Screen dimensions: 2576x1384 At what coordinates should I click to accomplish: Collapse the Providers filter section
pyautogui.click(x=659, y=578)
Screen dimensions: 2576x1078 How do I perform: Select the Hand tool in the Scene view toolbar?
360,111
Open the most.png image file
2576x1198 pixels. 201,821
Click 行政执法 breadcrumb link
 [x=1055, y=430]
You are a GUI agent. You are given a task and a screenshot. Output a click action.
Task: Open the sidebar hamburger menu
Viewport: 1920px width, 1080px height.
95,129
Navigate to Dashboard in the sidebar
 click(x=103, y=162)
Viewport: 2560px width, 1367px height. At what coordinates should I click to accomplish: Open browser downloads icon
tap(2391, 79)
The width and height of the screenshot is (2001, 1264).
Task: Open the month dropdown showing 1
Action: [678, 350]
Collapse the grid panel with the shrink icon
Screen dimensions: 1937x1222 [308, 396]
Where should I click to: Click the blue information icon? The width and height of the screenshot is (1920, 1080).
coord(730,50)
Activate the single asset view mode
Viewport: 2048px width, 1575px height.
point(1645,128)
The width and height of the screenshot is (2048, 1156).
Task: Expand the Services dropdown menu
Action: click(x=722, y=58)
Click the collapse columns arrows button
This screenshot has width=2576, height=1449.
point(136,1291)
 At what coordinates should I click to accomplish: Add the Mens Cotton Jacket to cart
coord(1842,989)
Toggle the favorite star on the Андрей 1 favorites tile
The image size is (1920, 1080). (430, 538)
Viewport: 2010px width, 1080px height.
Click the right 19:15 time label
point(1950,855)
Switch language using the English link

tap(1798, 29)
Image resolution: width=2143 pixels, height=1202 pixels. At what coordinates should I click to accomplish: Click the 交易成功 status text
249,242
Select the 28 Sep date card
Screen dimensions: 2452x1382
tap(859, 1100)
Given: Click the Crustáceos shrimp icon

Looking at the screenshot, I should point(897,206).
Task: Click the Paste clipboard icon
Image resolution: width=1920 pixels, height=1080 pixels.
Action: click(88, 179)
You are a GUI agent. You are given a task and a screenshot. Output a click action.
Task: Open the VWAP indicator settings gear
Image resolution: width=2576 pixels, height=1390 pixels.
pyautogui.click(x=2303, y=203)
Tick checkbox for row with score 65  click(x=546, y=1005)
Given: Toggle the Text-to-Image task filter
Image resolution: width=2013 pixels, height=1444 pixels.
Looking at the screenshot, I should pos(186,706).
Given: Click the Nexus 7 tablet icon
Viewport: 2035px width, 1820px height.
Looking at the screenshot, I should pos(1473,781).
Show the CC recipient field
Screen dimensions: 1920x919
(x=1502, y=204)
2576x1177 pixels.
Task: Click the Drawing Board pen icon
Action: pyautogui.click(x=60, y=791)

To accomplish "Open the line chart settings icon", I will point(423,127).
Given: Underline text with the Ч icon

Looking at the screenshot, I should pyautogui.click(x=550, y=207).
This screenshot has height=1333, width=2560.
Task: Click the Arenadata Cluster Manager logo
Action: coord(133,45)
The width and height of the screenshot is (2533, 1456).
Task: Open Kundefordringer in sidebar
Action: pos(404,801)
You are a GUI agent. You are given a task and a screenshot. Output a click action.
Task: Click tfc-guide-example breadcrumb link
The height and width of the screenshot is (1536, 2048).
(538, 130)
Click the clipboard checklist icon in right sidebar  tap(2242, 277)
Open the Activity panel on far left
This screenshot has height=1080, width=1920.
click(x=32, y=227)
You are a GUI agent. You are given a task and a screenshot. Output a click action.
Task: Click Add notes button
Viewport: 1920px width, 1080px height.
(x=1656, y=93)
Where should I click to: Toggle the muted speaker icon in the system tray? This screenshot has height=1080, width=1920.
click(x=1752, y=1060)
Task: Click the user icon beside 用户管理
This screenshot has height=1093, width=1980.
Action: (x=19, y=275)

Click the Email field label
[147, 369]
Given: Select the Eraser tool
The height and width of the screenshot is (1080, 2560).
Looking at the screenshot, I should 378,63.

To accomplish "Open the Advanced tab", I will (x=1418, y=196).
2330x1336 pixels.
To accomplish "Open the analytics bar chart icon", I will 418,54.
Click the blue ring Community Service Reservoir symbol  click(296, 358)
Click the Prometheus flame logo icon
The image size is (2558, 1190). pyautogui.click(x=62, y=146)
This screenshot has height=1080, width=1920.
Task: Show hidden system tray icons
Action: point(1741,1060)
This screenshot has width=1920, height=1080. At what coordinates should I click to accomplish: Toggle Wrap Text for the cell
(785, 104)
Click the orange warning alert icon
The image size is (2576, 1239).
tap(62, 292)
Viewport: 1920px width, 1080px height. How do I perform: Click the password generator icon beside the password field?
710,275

* **TASK REQUIREMENTS**: Starting with the first line, give back the whole listing exactly.

* **YOUR SOLUTION**:
Screen dimensions: 2576x1384 At what coordinates should I click to accomplish: Collapse the Providers filter section
pyautogui.click(x=659, y=578)
Screen dimensions: 2576x1078 How do I perform: Select the Hand tool in the Scene view toolbar?
360,111
Open the most.png image file
2576x1198 pixels. 201,821
Click 行政执法 breadcrumb link
 [x=1055, y=430]
You are a GUI agent. You are given a task and a screenshot. Output a click action.
Task: Open the sidebar hamburger menu
Viewport: 1920px width, 1080px height.
95,129
Navigate to Dashboard in the sidebar
 click(x=103, y=162)
Viewport: 2560px width, 1367px height. At what coordinates should I click to accomplish: Open browser downloads icon
tap(2391, 79)
The width and height of the screenshot is (2001, 1264).
Task: Open the month dropdown showing 1
Action: [678, 350]
Collapse the grid panel with the shrink icon
Screen dimensions: 1937x1222 [308, 396]
Where should I click to: Click the blue information icon? The width and height of the screenshot is (1920, 1080).
coord(730,50)
Activate the single asset view mode
Viewport: 2048px width, 1575px height.
point(1645,128)
The width and height of the screenshot is (2048, 1156).
Task: Expand the Services dropdown menu
Action: click(x=722, y=58)
Click the collapse columns arrows button
This screenshot has width=2576, height=1449.
point(136,1291)
 At what coordinates should I click to accomplish: Add the Mens Cotton Jacket to cart
coord(1842,989)
Toggle the favorite star on the Андрей 1 favorites tile
The image size is (1920, 1080). (430, 538)
Viewport: 2010px width, 1080px height.
Click the right 19:15 time label
point(1950,855)
Switch language using the English link

tap(1798, 29)
Image resolution: width=2143 pixels, height=1202 pixels. At what coordinates should I click to accomplish: Click the 交易成功 status text
249,242
Select the 28 Sep date card
Screen dimensions: 2452x1382
tap(859, 1100)
Given: Click the Crustáceos shrimp icon

Looking at the screenshot, I should point(897,206).
Task: Click the Paste clipboard icon
Image resolution: width=1920 pixels, height=1080 pixels.
Action: click(88, 179)
You are a GUI agent. You are given a task and a screenshot. Output a click action.
Task: Open the VWAP indicator settings gear
Image resolution: width=2576 pixels, height=1390 pixels.
pyautogui.click(x=2303, y=203)
Tick checkbox for row with score 65  click(x=546, y=1005)
Given: Toggle the Text-to-Image task filter
Image resolution: width=2013 pixels, height=1444 pixels.
Looking at the screenshot, I should pos(186,706).
Given: Click the Nexus 7 tablet icon
Viewport: 2035px width, 1820px height.
Looking at the screenshot, I should pos(1473,781).
Show the CC recipient field
Screen dimensions: 1920x919
(x=1502, y=204)
2576x1177 pixels.
Task: Click the Drawing Board pen icon
Action: pyautogui.click(x=60, y=791)

To accomplish "Open the line chart settings icon", I will point(423,127).
Given: Underline text with the Ч icon

Looking at the screenshot, I should pyautogui.click(x=550, y=207).
This screenshot has height=1333, width=2560.
Task: Click the Arenadata Cluster Manager logo
Action: coord(133,45)
The width and height of the screenshot is (2533, 1456).
Task: Open Kundefordringer in sidebar
Action: pos(404,801)
You are a GUI agent. You are given a task and a screenshot. Output a click action.
Task: Click tfc-guide-example breadcrumb link
The height and width of the screenshot is (1536, 2048).
(538, 130)
Click the clipboard checklist icon in right sidebar  tap(2242, 277)
Open the Activity panel on far left
This screenshot has height=1080, width=1920.
click(x=32, y=227)
You are a GUI agent. You are given a task and a screenshot. Output a click action.
Task: Click Add notes button
Viewport: 1920px width, 1080px height.
(x=1656, y=93)
Where should I click to: Toggle the muted speaker icon in the system tray? This screenshot has height=1080, width=1920.
click(x=1752, y=1060)
Task: Click the user icon beside 用户管理
This screenshot has height=1093, width=1980.
Action: (x=19, y=275)

Click the Email field label
[147, 369]
Given: Select the Eraser tool
The height and width of the screenshot is (1080, 2560).
Looking at the screenshot, I should 378,63.

To accomplish "Open the Advanced tab", I will (x=1418, y=196).
2330x1336 pixels.
To accomplish "Open the analytics bar chart icon", I will 418,54.
Click the blue ring Community Service Reservoir symbol  click(296, 358)
Click the Prometheus flame logo icon
The image size is (2558, 1190). pyautogui.click(x=62, y=146)
This screenshot has height=1080, width=1920.
Task: Show hidden system tray icons
Action: point(1741,1060)
This screenshot has width=1920, height=1080. At what coordinates should I click to accomplish: Toggle Wrap Text for the cell
(785, 104)
Click the orange warning alert icon
The image size is (2576, 1239).
tap(62, 292)
Viewport: 1920px width, 1080px height. How do I perform: Click the password generator icon beside the password field?
710,275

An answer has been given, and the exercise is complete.